2021 film by Sakthi Chidambaram

Pei Mama is a 2021 Indian horror comedy film directed by Sakthi Chidambaram and produced by Bakiya Cinemass. The film stars Yogi Babu, Malavika Menon, and Motta Rajendran, while Abhishek Vinod, M. S. Bhaskar, and Kovai Sarala play supporting roles. In the film, some spirits haunt a mansion in an attempt to serve justice to the owner who wronged them. posing as ghosthunters, a family of crooks ends up becoming a part of the fight.

The music was composed by Raj Aryan with cinematography by M. V. Panneerselvam and editing by Preetham. The film released on 24 September 2021.

== Production ==
In March 2019, Sakthi Chidambaram announced plans of making a film titled Pei Mama starring Vadivelu in the lead role. The actor later opted out of the project citing creative differences.

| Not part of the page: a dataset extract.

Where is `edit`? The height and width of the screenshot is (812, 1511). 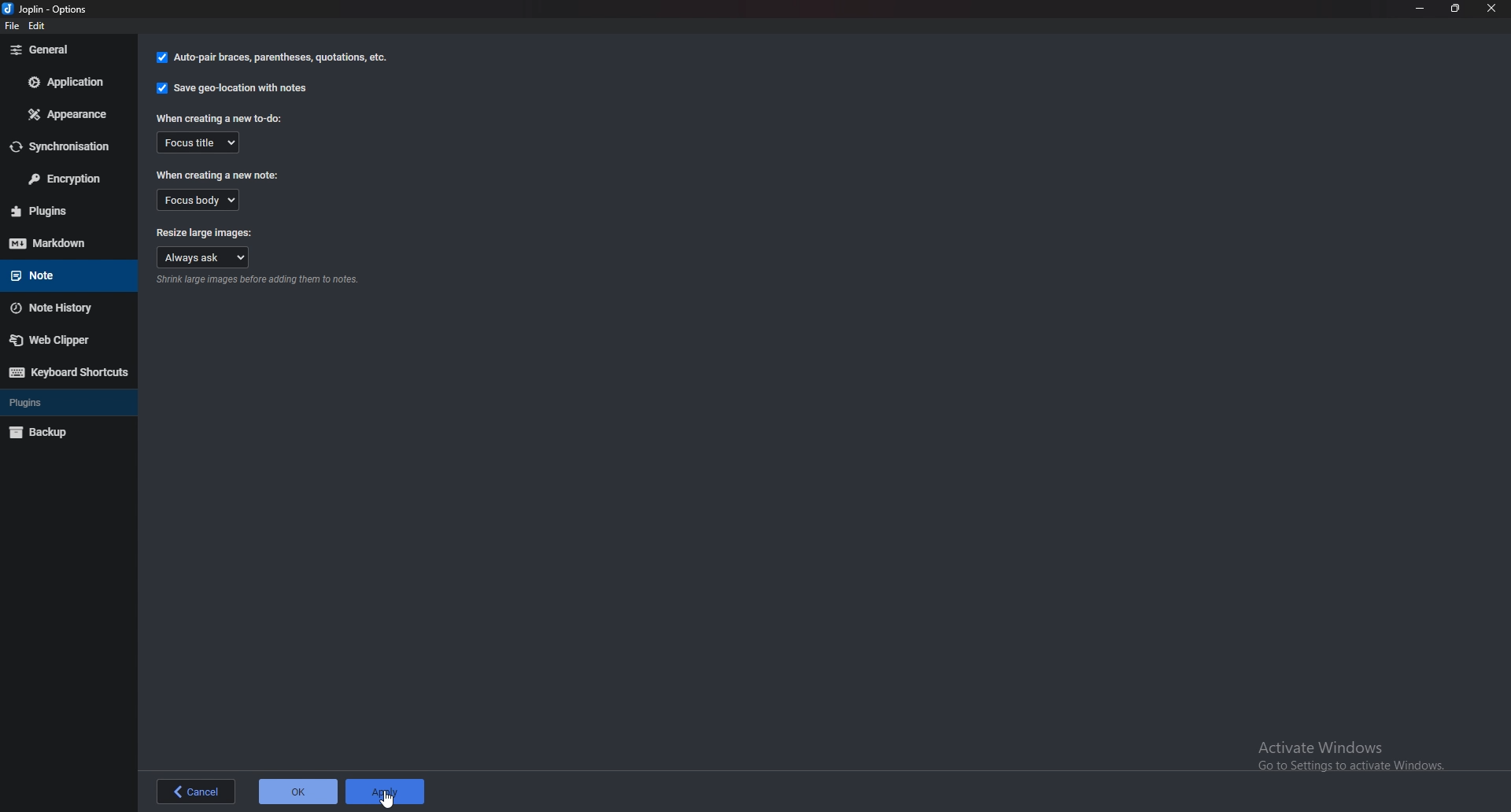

Sakthi Chidambaram became interested in casting Yogi Babu after media reports had suggested that the actor was set to replace Vadivelu in the shelved sequel to Imsai Arasan 23rd Pulikecei (2006). Despite initially being reluctant, the actor agreed to join the film and completed shooting for the film by November 2019. Comedy actor Krishnamoorthy suffered a heart attack and died during the making of the film in Kumily.

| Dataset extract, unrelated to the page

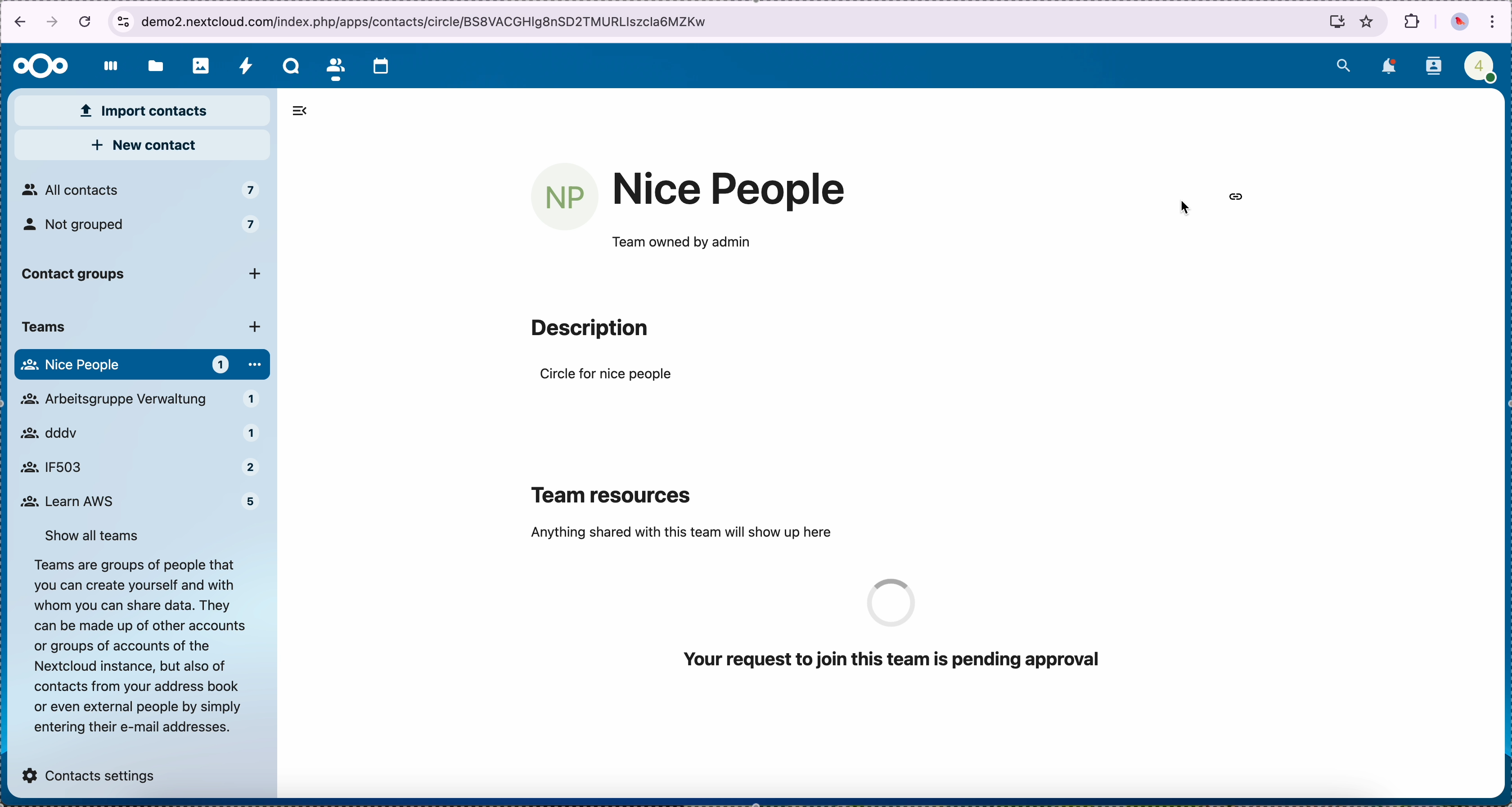 The image size is (1512, 807). What do you see at coordinates (136, 645) in the screenshot?
I see `description` at bounding box center [136, 645].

In October 2020, the team held a function to release the audio soundtrack of the film. The event garnered attention as guests failed to adhere to the city's social distancing guidelines. As the film began promotions in September 2021, the film garnered criticism for morphing posters of the Hindi film Bhoot – Part One: The Haunted Ship (2020) to use for its own promotions.

== Soundtrack ==
The soundtrack was composed by Raj Aryan, collaborating with Yogi Babu for the second time after Gurkha (2019).

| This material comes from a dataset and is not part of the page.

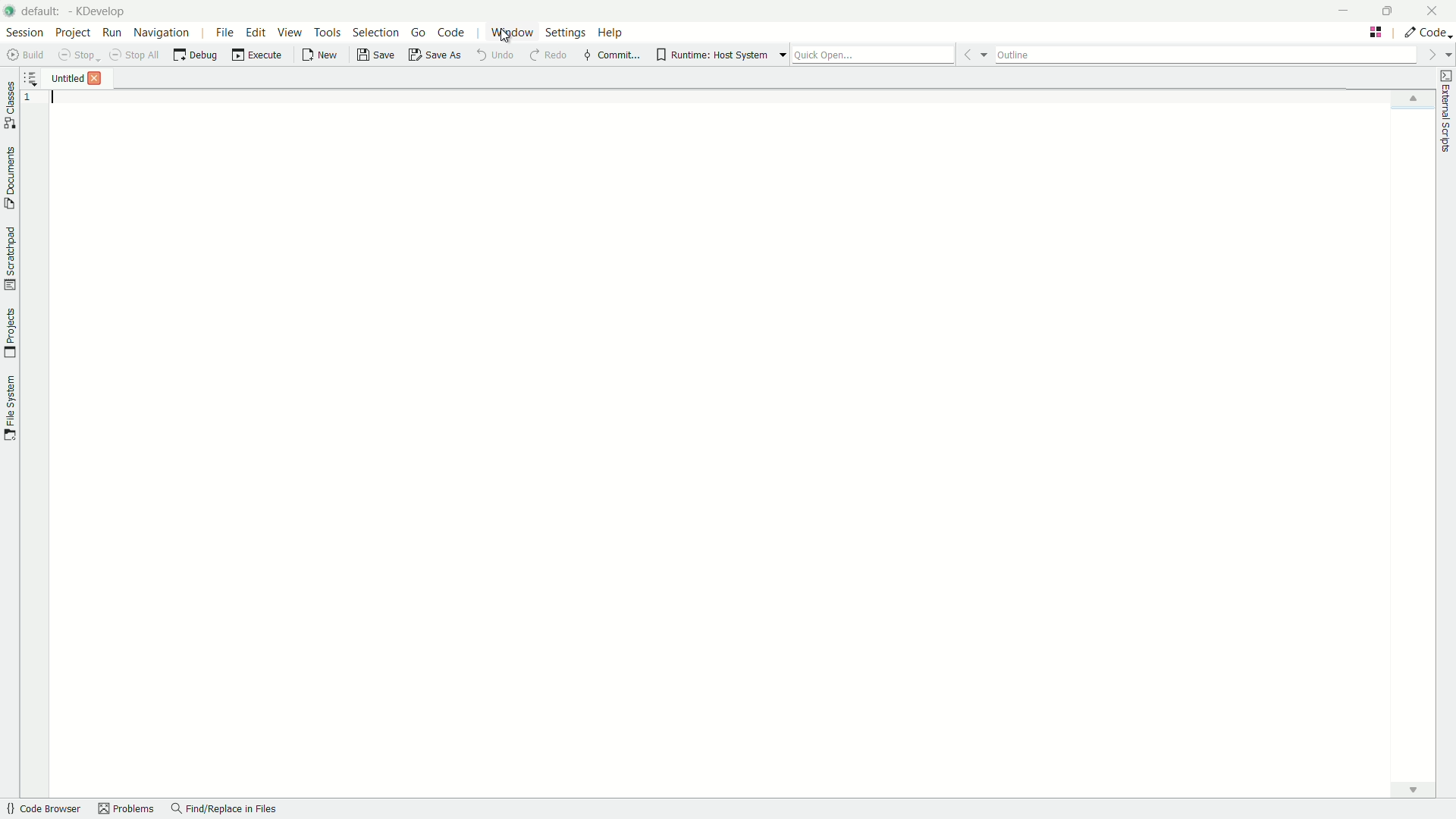 The image size is (1456, 819). I want to click on close app, so click(1436, 11).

All lyrics by Sakthi Chidambaram.

Track listing
| No. | Title | Singer(s) | Length |
|---|---|---|---|
| 1. | "Hey Enna Vachi" | Senthil Ganesh, Rajalakshmi | 3:18 |
| 2. | "Pei Ottum" | Raj Aryan | 2:43 |
| 3. | "Maatikittanda" | Deva | 2:17 |
| 4. | "Engeyo Piranthen" | Varun, Ramya | 2:00 |
| 5. | "Vetta Vetta" | Priya Subramaniam | 2:16 |
| Total length: |  |  | 12:34 |

== Release and reception ==
The film was released on 24 September 2021 across Tamil Nadu. A critic from Times of India wrote "things turn rather uninspiring in the latter half with a very clichéd flashback and a generic climax". Tamil newspapers Maalai Malar and Vikatan gave the film negative reviews.

Within two weeks after its release, the film had its television premiere on Kalaignar TV on 14 October 2021 on the eve of Vijayadasami.